Basic acoustic theory says both your posts on this matter are wrong.Double cone area or double power on paper is a 3 db gain. It has show cone area gets closer to that mark. With that said if you double cone and not power it would equal out, you still could have a slight gain do to the cone but it might not be noticable. Double power and cone and it will have a big increase
Doubling cone area and cutting power in half to each speaker (same power overall) still gains you 3db. Watts and excursion don't correlate at a 1:1 ratio, halving wattage to each speaker doesnt' drop excursion by half, so when you double cone are you gain displacement/output. You also sometimes gain thermal advantages, which can gain you more.
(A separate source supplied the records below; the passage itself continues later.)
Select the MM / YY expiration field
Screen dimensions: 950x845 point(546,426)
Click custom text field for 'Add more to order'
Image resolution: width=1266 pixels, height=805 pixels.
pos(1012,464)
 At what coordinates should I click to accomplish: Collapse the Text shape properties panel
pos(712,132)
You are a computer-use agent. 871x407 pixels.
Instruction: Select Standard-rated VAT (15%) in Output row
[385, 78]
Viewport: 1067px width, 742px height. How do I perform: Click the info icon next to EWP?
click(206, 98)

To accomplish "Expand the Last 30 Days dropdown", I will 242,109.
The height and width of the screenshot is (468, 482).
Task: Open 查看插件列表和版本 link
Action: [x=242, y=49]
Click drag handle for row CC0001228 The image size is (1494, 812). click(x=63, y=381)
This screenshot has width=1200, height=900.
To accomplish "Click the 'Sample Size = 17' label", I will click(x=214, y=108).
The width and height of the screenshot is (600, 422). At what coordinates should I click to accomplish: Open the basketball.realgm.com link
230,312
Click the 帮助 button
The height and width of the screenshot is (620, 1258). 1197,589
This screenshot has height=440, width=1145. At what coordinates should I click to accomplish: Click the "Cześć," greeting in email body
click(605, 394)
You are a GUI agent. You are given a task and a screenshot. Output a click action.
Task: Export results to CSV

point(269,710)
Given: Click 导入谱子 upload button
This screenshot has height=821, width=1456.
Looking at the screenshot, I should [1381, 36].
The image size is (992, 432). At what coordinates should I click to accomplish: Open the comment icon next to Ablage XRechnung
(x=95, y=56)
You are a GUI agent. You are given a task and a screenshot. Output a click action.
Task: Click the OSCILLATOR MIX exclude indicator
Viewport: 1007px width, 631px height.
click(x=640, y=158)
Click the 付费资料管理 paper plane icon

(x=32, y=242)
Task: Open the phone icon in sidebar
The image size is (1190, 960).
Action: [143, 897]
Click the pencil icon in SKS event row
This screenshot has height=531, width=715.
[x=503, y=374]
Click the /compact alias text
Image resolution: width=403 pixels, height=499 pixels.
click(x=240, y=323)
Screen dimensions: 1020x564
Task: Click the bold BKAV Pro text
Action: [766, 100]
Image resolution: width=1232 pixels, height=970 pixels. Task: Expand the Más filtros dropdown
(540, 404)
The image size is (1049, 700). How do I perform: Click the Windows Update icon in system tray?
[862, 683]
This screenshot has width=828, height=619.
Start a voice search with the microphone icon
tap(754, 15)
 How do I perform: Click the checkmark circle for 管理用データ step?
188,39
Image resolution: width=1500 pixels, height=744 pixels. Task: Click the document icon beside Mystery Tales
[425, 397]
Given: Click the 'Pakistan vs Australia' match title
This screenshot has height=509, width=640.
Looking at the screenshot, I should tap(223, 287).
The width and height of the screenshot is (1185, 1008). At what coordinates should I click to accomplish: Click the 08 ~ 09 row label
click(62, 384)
Doubling cone area AND power gains you 6db which is a doubling of total displacementl and acoustic power. 10db of loudness is generally considered where the sound "sounds" twice as loud. With bass it's slightly lower due to the hearing. This corresponds to about 10x the power keeping cone area equal. If you quadruple power and cone are doubles, that also gets you close to this mark. IE 1 speaker on 100 watts becomes 2 sepakers on 200 watts each. For bass this doesn't work as well due to the box size needed often messes up your cabin gain, which is the biggest overall contributor to bass in a car, which is why alot of car audio guys dismiss these rules. For mids and highs though they work fairly well. So for OP, if your amp can't drop impedence and you end up using 1/2 the power on 2x the cone area, your still going to get the 25% sound increase your looking for, imagine if your volume knob had 2 or 3 turns of clean volume left..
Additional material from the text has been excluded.